Need some clarity on samples drawn in Bayesian inversion problem

Shihab_Khan · October 7, 2021, 6:11pm

Hi everyone!

I’m posting a crude structure of the Bayesian Analysis object after post-processing below.

20211007_175505000_iOS

I have three questions:

What’s the difference between myBayesianAnalysis.Results.sample, myBayesianAnalysis.Results.PostProc.PostSample, myBayesianAnalysis.Results.PostProc.PostPredSample.post, and myBayesianAnalysis.Results.PostProc.PostPredSample.postpred.
I want to use the posterior analysis samples for a reliability analysis. Which parameter can I use to increase the number of samples drawn from the posterior distribution?
myBayesianAnalysis.Results.PostProc.PostPredSample doesn’t seem to have samples drawn from the calibrated discrepancy parameter.

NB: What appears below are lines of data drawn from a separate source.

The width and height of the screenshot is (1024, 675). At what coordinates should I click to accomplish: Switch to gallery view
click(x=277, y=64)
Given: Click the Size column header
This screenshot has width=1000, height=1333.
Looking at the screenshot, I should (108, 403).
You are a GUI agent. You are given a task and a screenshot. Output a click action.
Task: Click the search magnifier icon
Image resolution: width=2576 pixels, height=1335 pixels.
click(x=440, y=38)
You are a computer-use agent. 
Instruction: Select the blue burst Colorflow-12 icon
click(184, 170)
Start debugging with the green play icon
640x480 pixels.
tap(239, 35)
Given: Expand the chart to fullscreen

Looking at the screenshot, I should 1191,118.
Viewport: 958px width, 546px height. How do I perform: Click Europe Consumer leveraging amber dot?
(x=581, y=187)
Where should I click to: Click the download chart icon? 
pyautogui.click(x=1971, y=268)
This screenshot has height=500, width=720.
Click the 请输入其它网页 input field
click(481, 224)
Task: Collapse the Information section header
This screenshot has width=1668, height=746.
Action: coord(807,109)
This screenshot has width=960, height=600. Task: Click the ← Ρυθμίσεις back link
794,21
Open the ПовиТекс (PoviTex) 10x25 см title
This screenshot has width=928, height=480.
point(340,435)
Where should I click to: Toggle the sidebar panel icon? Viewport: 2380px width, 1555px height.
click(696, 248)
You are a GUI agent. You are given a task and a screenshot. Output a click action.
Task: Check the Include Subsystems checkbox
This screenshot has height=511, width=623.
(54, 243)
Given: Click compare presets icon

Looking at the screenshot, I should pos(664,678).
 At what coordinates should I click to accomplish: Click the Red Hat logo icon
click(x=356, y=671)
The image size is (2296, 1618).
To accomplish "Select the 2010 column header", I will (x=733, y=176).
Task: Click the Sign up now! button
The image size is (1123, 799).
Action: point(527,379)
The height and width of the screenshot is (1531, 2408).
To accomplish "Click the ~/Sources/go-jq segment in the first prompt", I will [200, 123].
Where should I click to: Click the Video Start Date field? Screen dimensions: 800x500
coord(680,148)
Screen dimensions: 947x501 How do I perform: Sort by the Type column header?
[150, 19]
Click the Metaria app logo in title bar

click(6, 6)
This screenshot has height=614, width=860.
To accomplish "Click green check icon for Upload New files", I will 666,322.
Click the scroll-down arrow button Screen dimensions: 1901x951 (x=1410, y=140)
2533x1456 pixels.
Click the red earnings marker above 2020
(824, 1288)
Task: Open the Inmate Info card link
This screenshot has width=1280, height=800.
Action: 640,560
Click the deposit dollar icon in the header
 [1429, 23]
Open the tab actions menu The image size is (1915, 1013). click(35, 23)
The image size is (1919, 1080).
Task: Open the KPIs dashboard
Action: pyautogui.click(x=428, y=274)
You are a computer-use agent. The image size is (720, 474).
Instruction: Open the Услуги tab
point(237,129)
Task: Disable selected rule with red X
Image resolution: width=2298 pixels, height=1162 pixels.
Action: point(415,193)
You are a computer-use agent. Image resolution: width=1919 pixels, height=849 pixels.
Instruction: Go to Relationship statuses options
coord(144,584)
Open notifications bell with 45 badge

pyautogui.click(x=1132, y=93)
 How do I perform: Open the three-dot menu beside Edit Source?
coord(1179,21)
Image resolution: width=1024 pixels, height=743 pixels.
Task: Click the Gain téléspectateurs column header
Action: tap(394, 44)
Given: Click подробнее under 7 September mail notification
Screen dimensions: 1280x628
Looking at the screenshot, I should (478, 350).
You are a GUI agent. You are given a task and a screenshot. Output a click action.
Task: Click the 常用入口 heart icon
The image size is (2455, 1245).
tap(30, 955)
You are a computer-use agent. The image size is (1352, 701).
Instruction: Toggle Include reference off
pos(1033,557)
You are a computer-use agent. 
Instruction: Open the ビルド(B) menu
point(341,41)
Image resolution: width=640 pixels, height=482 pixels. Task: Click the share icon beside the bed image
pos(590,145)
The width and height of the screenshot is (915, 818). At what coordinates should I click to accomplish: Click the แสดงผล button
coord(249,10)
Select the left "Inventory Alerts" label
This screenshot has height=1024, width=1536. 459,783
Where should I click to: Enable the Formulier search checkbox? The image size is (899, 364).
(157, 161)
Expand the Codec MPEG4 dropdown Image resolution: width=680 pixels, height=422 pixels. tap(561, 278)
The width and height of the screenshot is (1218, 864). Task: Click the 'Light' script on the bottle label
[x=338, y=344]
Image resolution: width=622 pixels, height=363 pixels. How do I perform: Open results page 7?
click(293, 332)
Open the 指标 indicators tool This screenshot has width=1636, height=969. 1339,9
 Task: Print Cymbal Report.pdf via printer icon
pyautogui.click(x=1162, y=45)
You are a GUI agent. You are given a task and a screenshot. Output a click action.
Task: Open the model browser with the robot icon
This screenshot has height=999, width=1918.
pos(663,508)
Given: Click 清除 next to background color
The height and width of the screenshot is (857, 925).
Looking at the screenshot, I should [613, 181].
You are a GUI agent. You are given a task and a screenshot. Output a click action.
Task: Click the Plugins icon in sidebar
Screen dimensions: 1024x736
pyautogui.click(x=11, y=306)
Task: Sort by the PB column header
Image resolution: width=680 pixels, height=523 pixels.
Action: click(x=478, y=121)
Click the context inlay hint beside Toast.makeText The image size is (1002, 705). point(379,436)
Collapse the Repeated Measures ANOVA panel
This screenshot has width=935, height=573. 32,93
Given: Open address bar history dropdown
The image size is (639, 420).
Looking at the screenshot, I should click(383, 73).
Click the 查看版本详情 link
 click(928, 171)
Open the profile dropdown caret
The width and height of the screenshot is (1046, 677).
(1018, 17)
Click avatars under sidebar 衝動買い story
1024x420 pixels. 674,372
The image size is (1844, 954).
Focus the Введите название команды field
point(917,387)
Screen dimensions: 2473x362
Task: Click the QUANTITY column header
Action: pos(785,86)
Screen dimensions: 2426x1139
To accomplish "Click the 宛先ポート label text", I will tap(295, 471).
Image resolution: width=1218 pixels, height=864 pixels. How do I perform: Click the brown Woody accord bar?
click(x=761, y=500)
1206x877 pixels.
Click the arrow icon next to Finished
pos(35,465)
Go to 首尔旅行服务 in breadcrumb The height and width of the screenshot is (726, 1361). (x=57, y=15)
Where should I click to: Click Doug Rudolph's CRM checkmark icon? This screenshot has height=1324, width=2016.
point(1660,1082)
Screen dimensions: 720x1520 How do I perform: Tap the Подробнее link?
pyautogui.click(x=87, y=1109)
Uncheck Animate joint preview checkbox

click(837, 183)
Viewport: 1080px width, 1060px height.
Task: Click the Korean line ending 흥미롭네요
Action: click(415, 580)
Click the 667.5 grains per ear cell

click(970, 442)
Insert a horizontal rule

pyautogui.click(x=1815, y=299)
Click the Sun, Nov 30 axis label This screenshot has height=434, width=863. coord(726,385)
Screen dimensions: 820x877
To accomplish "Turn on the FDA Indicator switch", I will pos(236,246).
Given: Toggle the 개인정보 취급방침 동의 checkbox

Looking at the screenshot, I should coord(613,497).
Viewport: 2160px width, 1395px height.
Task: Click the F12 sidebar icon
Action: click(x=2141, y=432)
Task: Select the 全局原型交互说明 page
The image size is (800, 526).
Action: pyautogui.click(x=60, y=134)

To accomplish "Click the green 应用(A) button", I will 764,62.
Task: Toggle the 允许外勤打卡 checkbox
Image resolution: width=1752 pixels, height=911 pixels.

Any way to generate them as well?

Much thanks in advance!

olaf.klein · October 8, 2021, 9:58am

Dear @Shihab_Khan,

I had asked myself similar questions last year. I read the user manual, i.e the UQLab user manual: Bayesian Inference for Model Calibration and Inverse Problemsmanual and did some deep dive into the into UQLab-Code to get some answers. Some related information can be found in the table on page 38 in the section 2.4.1.6 of the Sec 2.4 of the user manual.

My answers may not be completely correct if you are using several data groups.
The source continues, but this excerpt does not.